◆ TASK DESCRIPTION ◆
Reproduce the stretch of the entries from the line containing "Viewport: 2274px width, 1624px height." through the end of the entries, leaving out the pictures.

◆ DATA EXCERPTS ◆
>>>>>
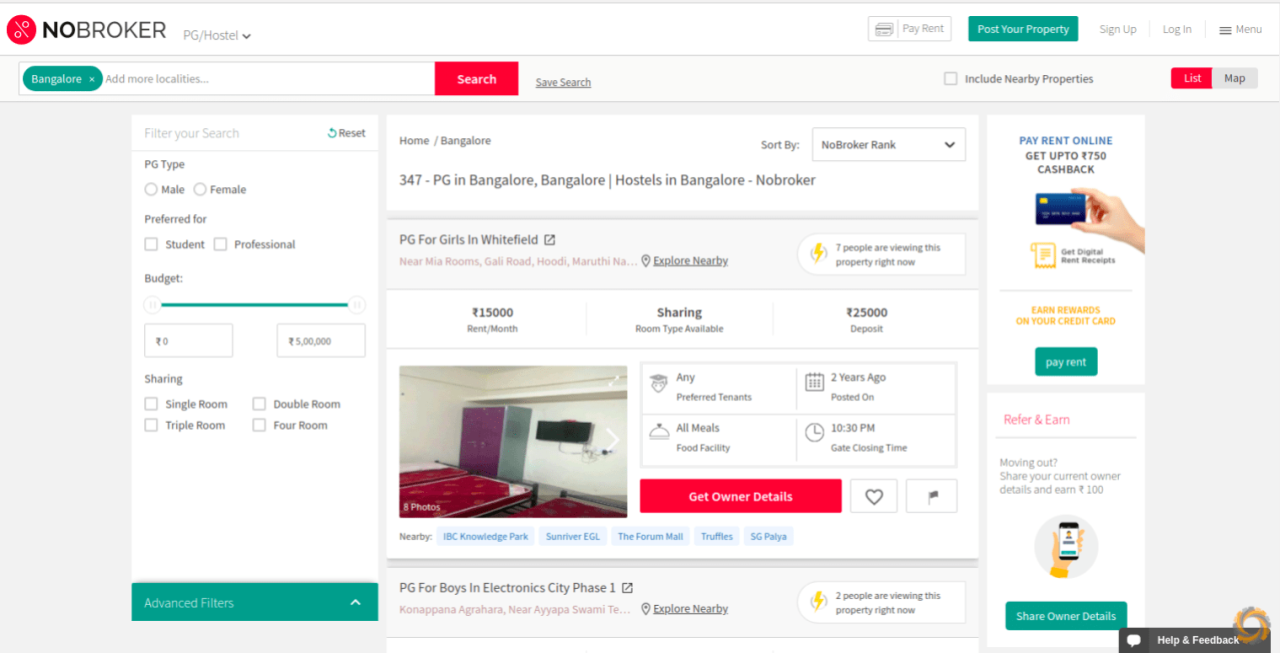Open the hamburger Menu icon
The image size is (1280, 653).
tap(1225, 30)
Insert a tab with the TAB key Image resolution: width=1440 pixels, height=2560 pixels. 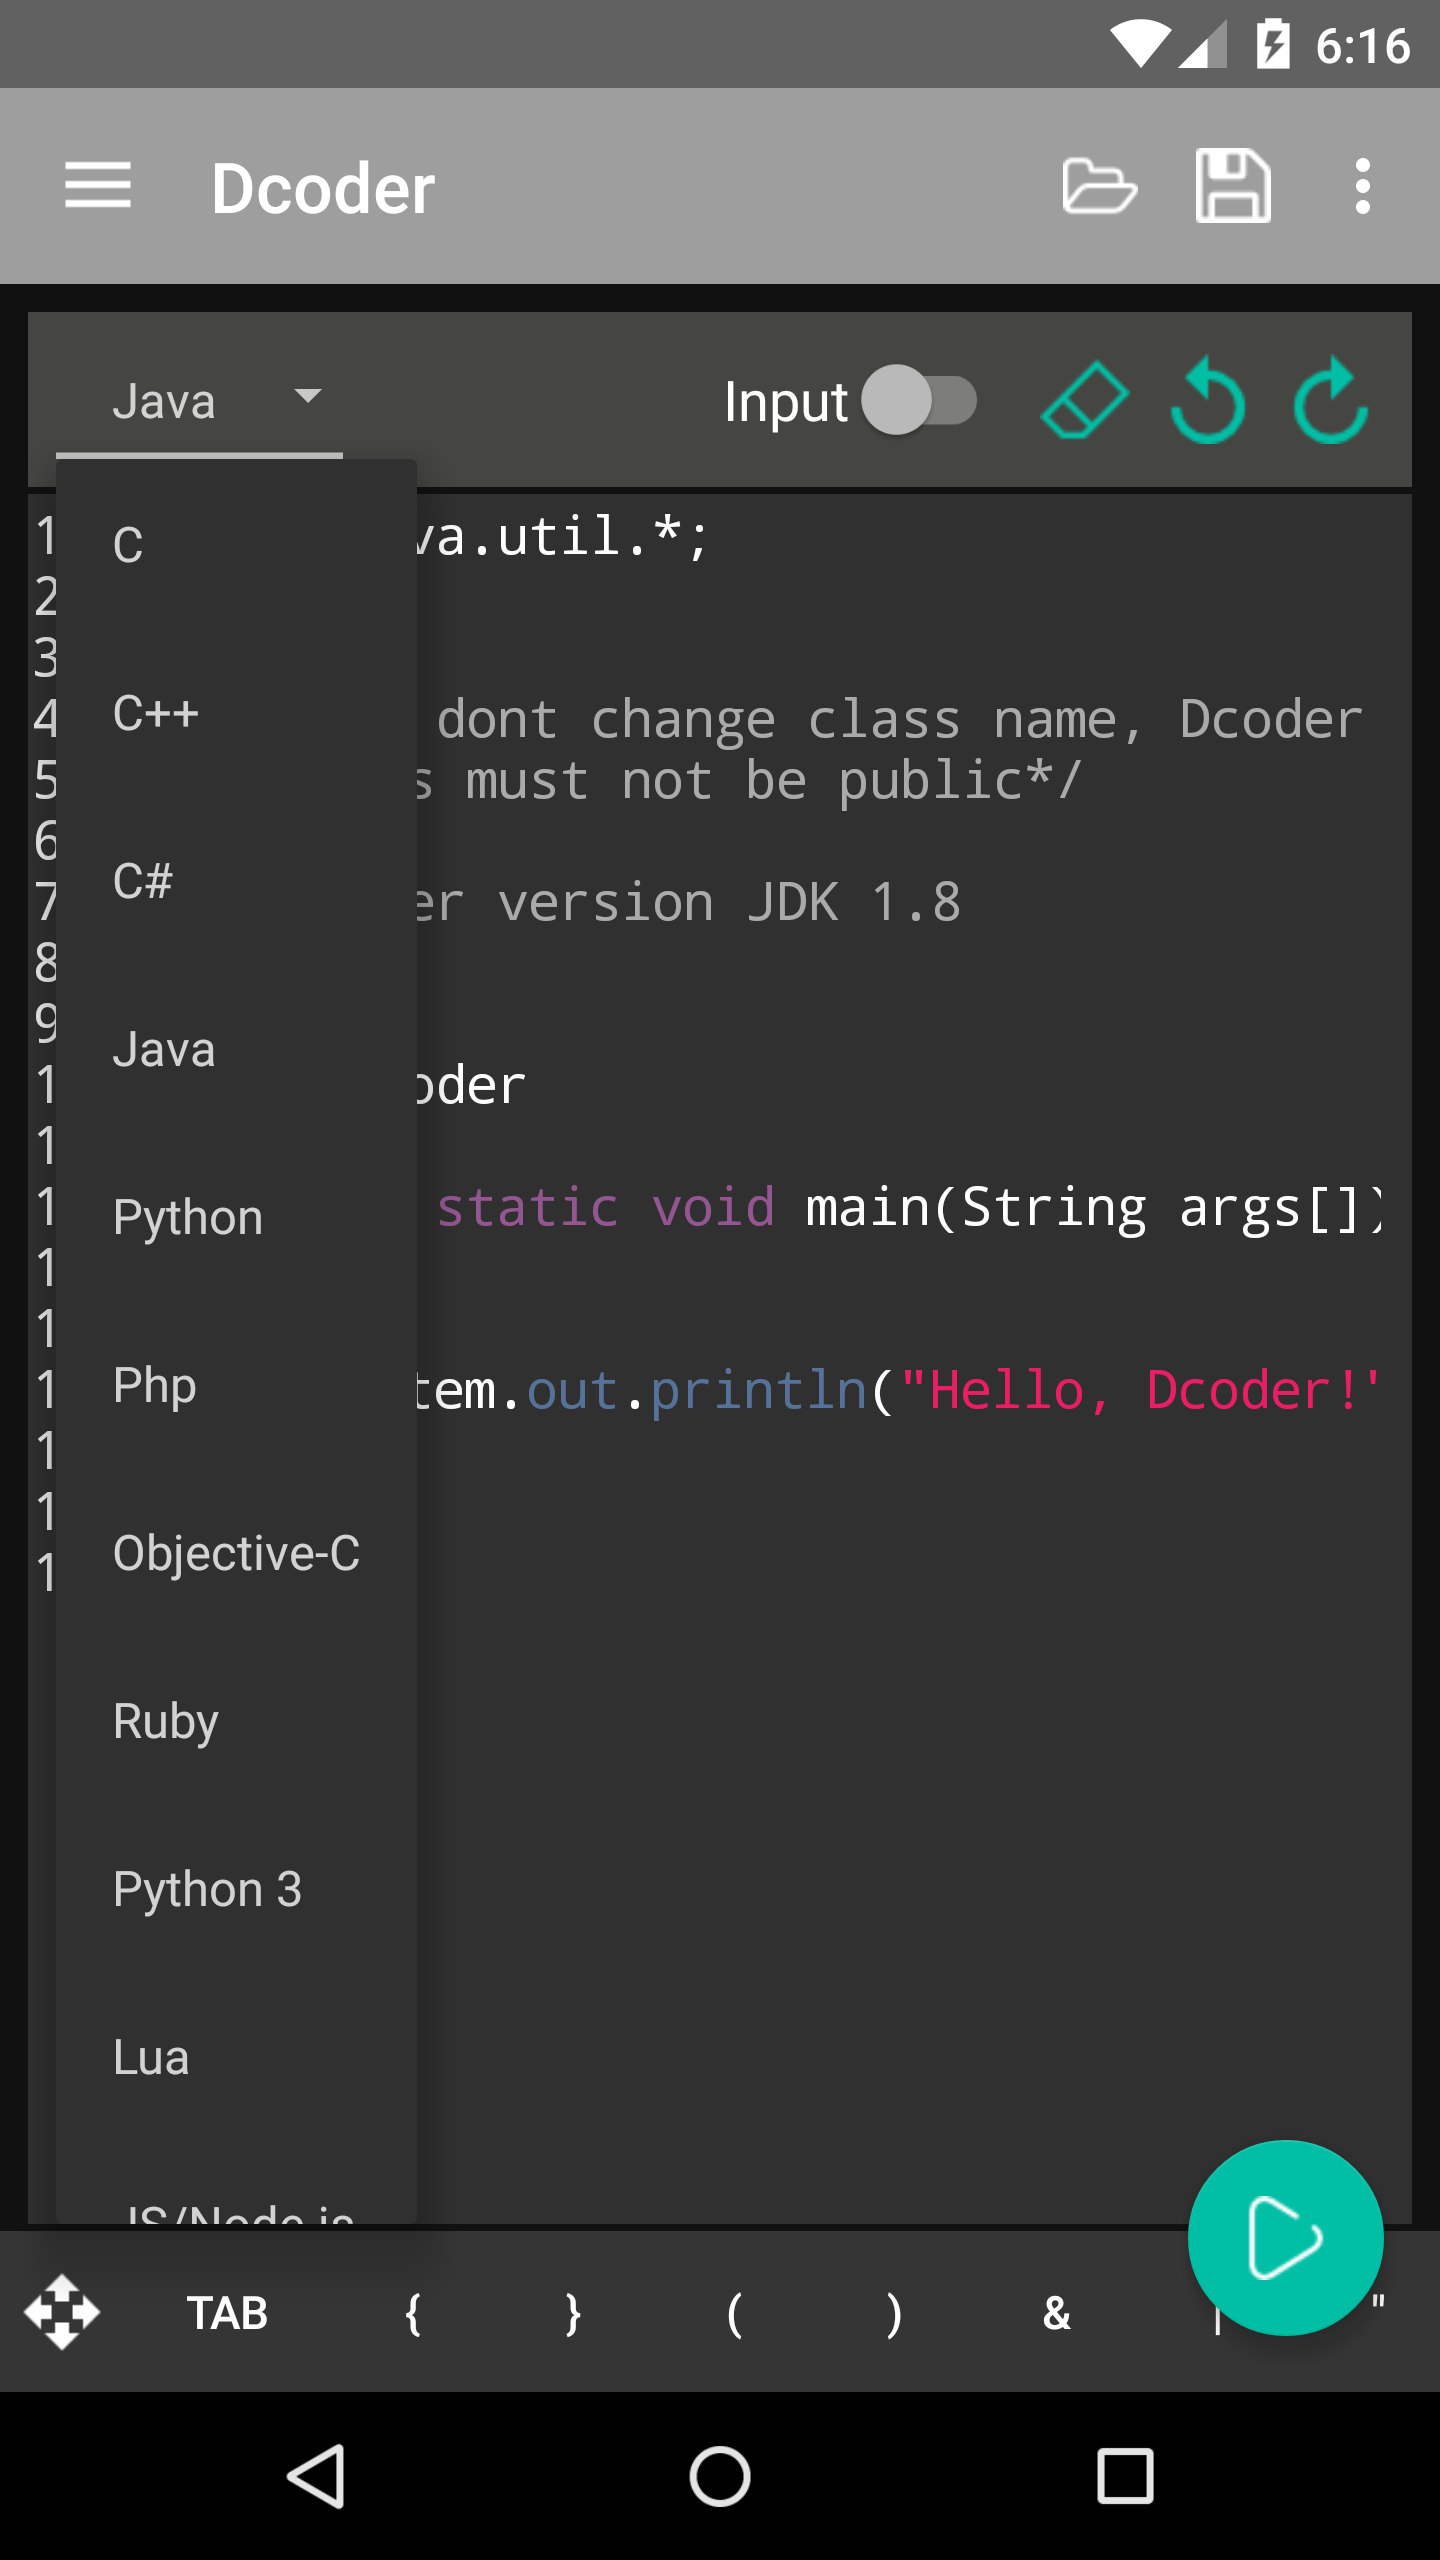[226, 2312]
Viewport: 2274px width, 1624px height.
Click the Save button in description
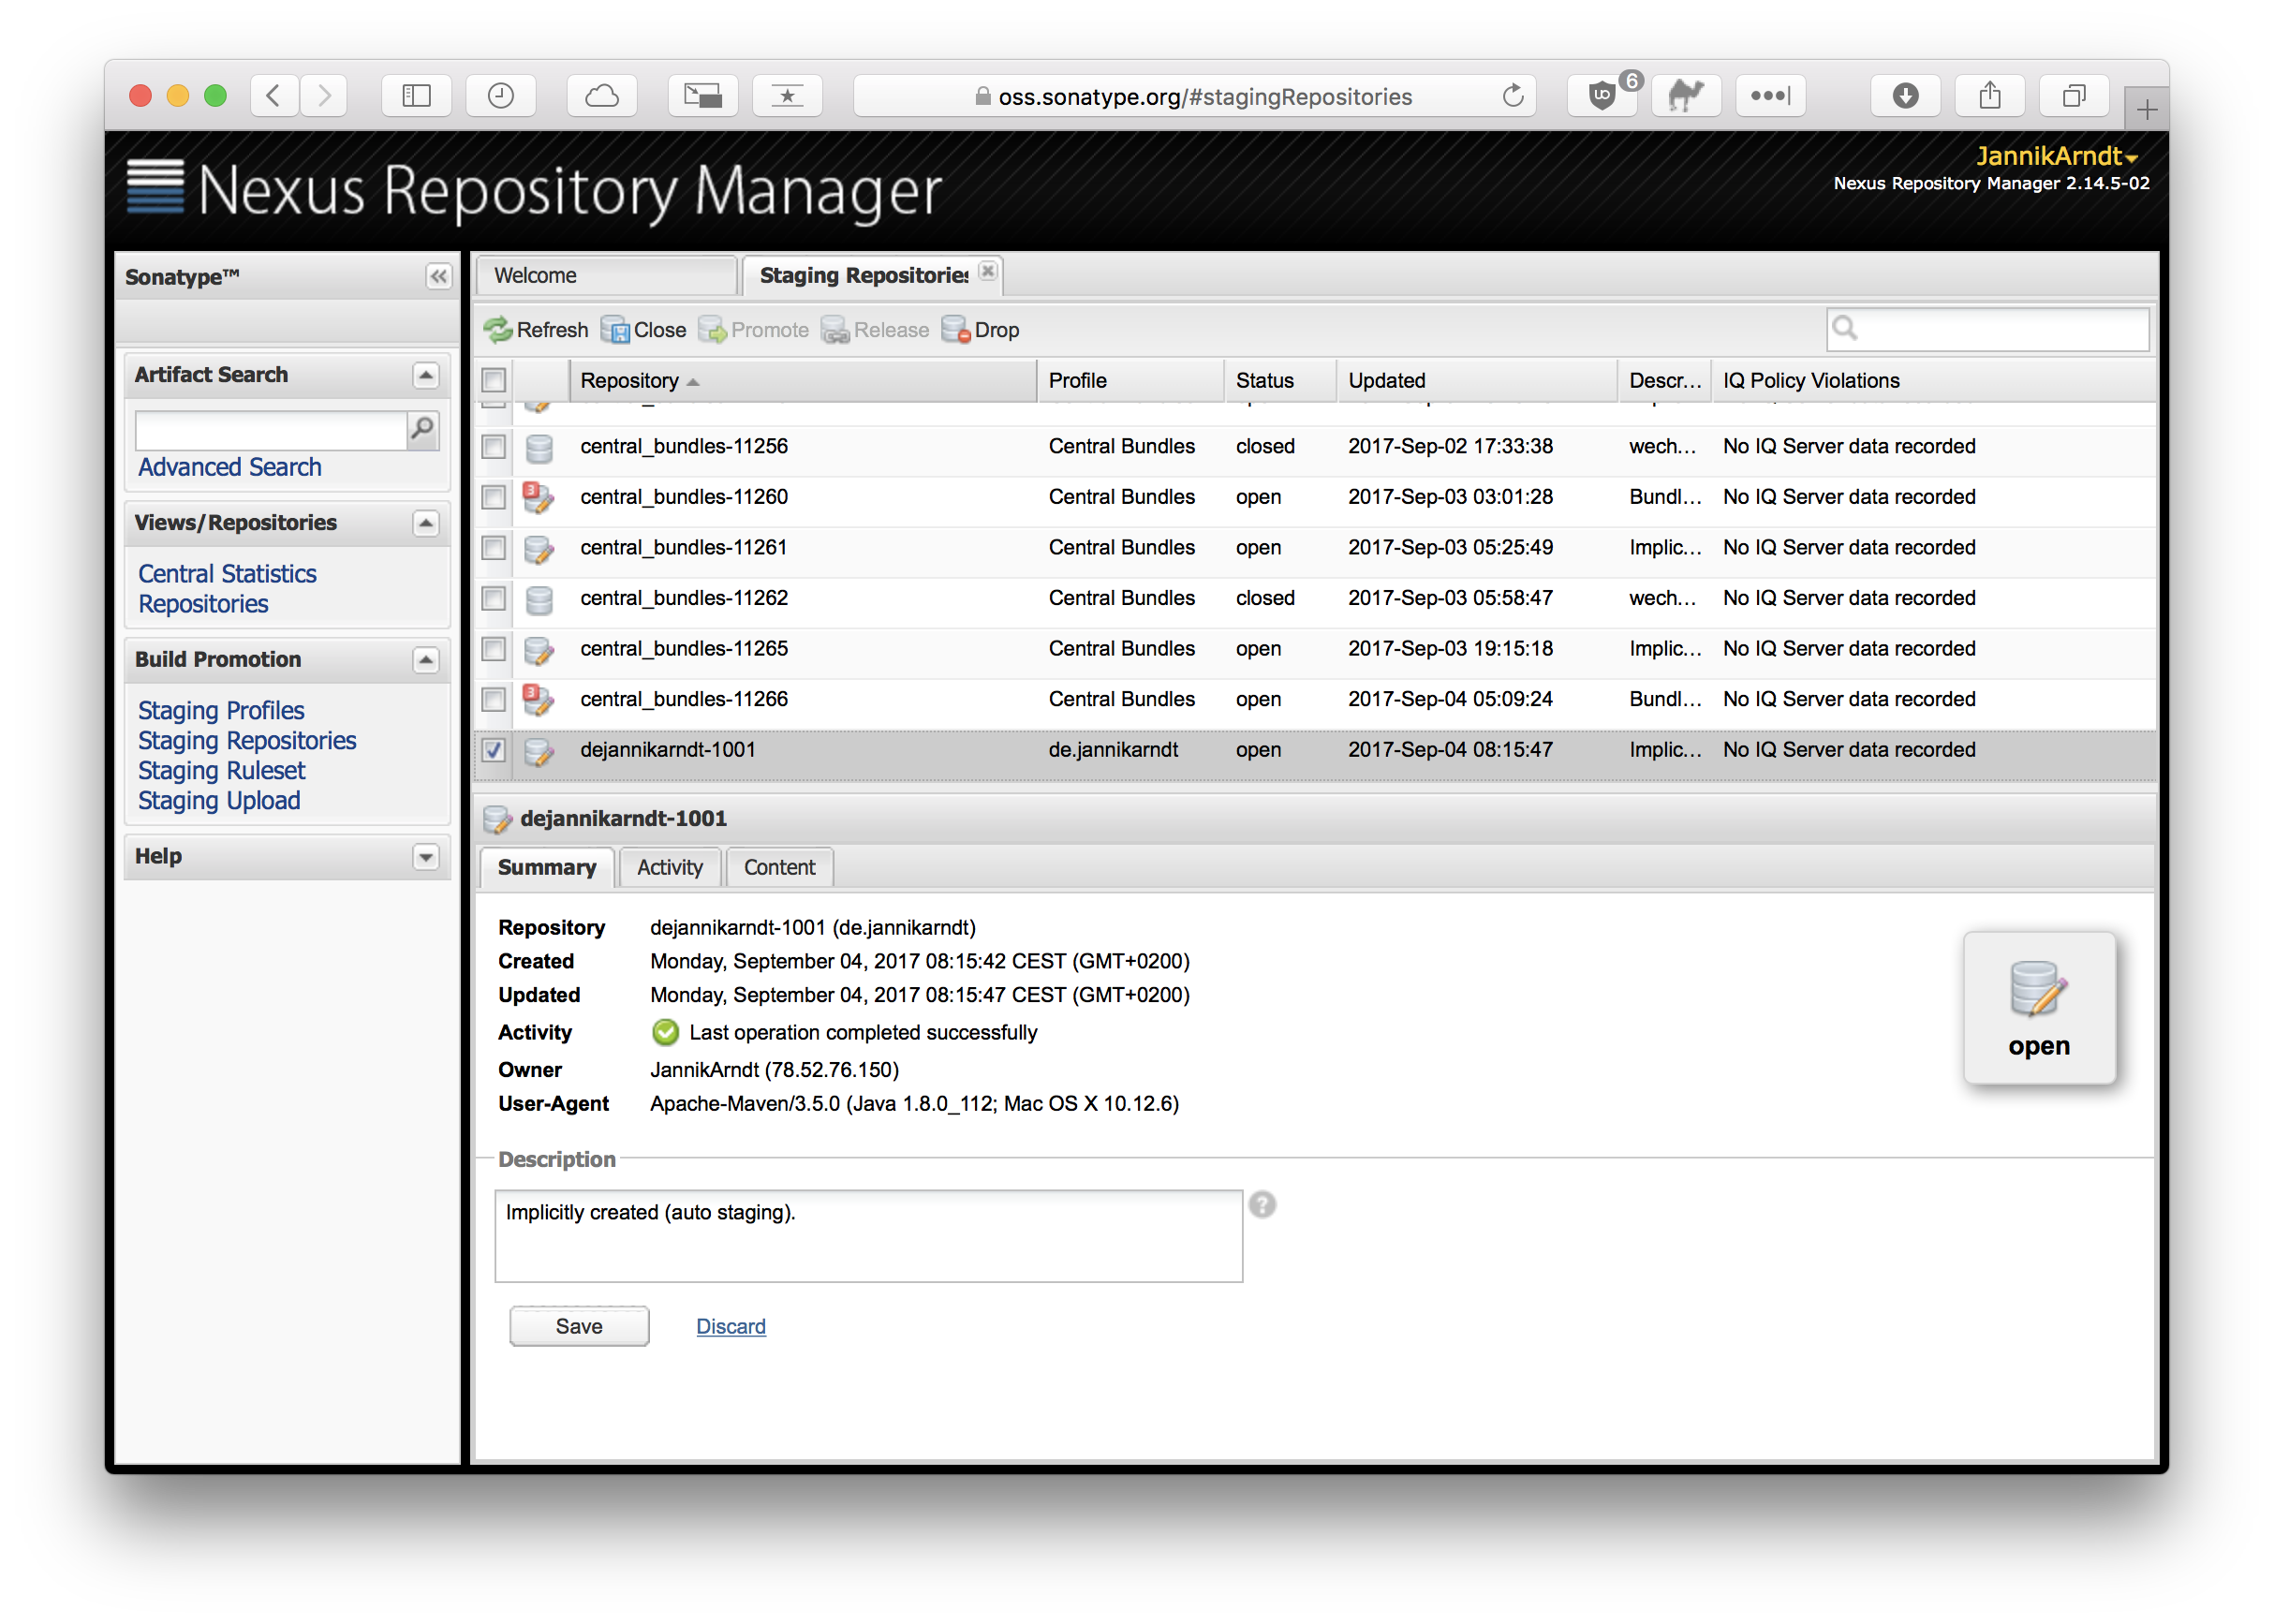(580, 1325)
<<<<<
◆ FINISHED TASK ◆
Viewport: 2274px width, 1624px height.
Click the Save button in description
(580, 1325)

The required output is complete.